Tuesday, 15 July 2014

Hustling success out of setbacks

To say we’ve had setbacks is an understatement. On just about every one of our major projects, there have been setbacks from the start, continuing on through every phase, including finding the right partner, negotiating the deal, staffing up, delivering, assessing and even winding down. I wouldn’t know what smooth sailing feels like.
Setbacks aren’t the same as failures. Failure is when you reach the point where you can’t continue on toward your goal; you’ve ended up on a dead-end track, and there’s no way to get from here to there. Setbacks, in contrast, can be part of your path to success—they may be detours from a straight-line route, but they might lie along a potentially viable route, leaving you with a way forward.
In fact, you could define success as the positive culmination of a series of setbacks. If you’re not encountering any hitches, either you’ve failed to lead your organization toward its most promising and therefore challenging opportunities, or you’re simply missing all the clues that setbacks are brewing.

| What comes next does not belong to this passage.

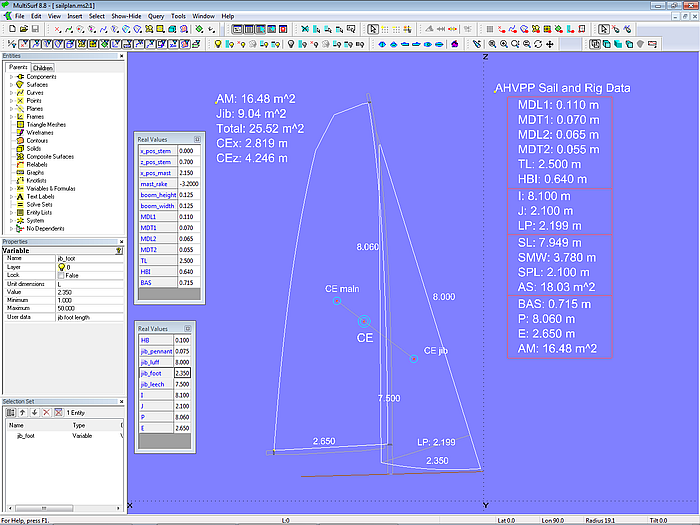Click the move-down arrow in Selection Set
The image size is (700, 525).
[x=32, y=412]
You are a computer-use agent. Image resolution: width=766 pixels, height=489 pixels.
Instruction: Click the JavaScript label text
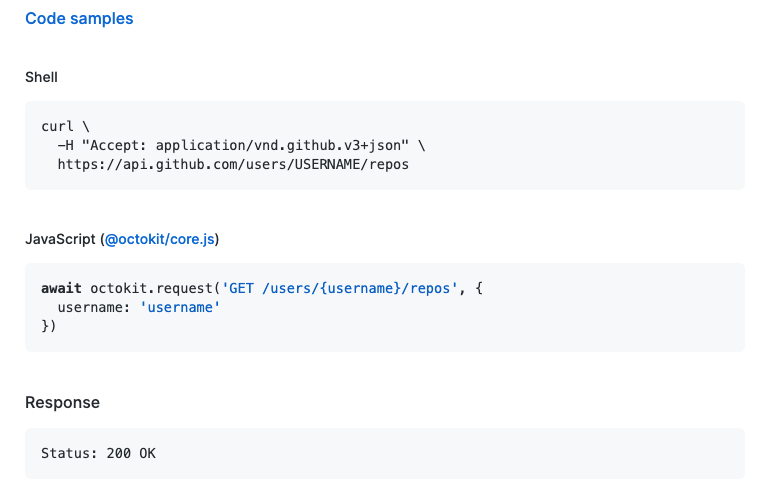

Even though setbacks are part and parcel of success, they can still sink you if you don’t deal with them effectively. Here are my strategies for pushing past setbacks:
Establish an early warning system. It was when we failed to see trouble on the horizon that we were most badly bitten by a setback. In general, the sooner you start in on a fix, the more options you’ll have to avoid real damage. Everyone in the organization from the front lines to leadership should feel encouraged to report bad news immediately. We also solicit frank client feedback on an ongoing basis.
Measure. Sometimes you won’t be able to notice that things are slipping unless you’ve got good data at your fingertips. Setting up a solid measurement and analysis system can take real effort, but it will pay for itself many times over.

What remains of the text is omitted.